> [TO DO]:
Only the lines from the one with "Click the Download ZIP archive icon" through the final line below belong in the answer, copied exactly and without pictures.

> [SOURCE DATA]:
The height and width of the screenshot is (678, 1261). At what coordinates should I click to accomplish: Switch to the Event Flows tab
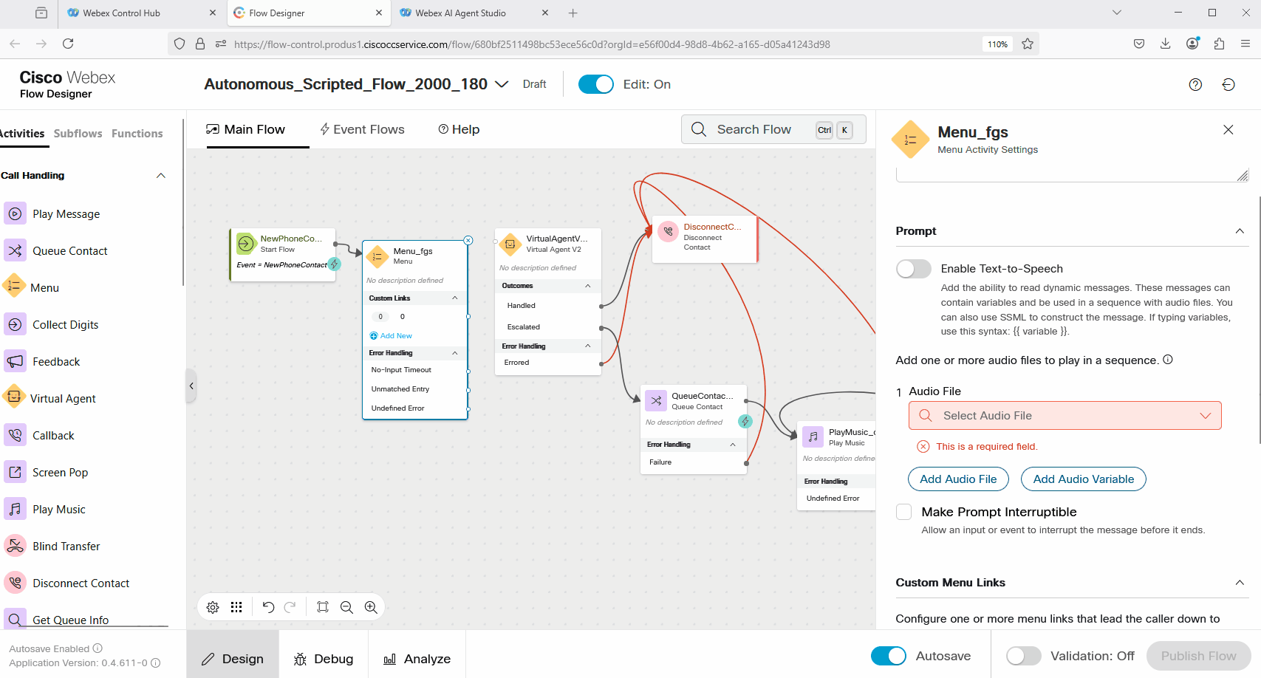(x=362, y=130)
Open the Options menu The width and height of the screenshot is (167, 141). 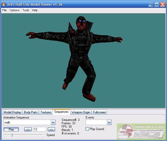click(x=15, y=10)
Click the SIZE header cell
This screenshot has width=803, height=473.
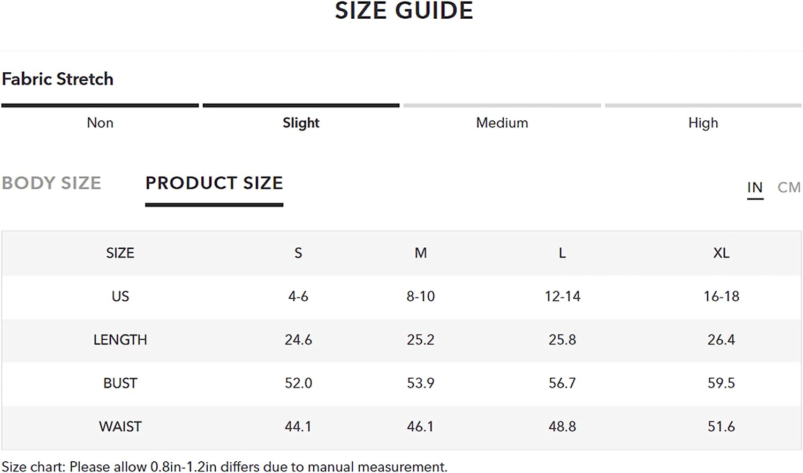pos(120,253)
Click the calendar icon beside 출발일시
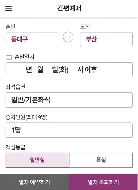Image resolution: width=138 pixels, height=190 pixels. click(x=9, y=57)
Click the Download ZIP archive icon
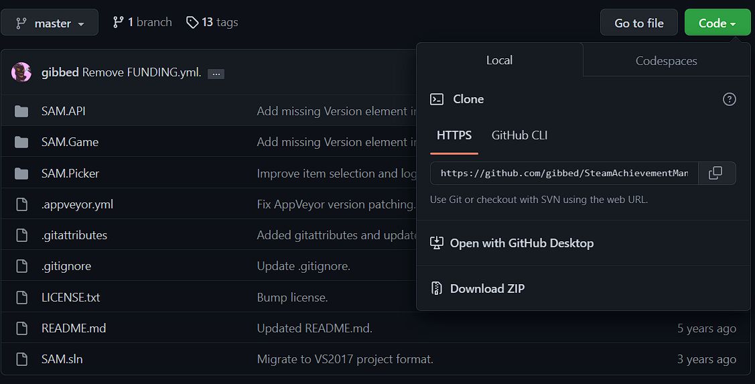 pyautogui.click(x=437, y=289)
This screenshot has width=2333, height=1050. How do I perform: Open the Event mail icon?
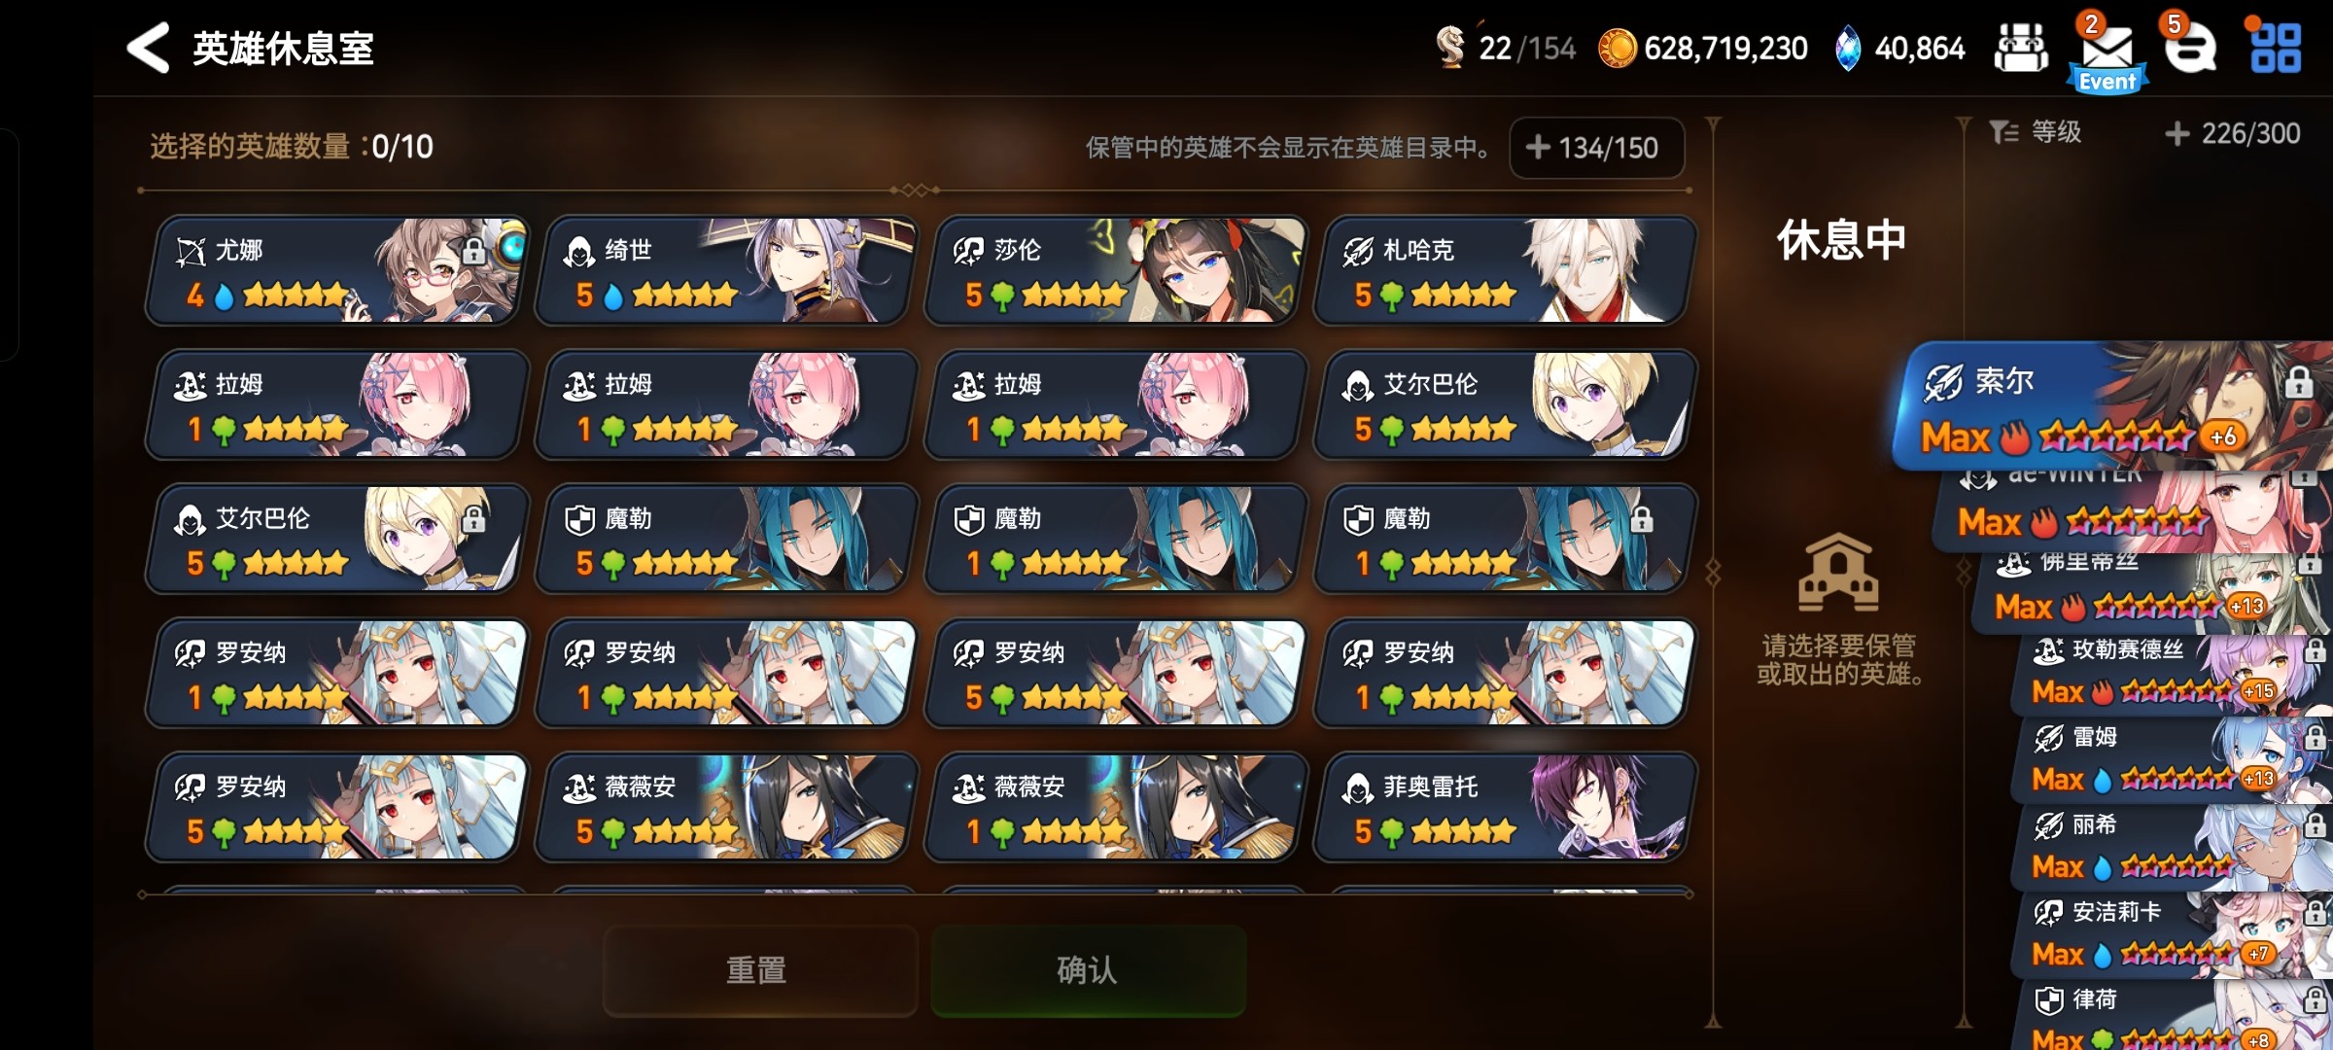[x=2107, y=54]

> [RESULT OF THE TASK]:
Click the Download ZIP archive icon
 pyautogui.click(x=437, y=289)
This screenshot has width=2333, height=1050. How do I perform: Open the Event mail icon?
[x=2107, y=54]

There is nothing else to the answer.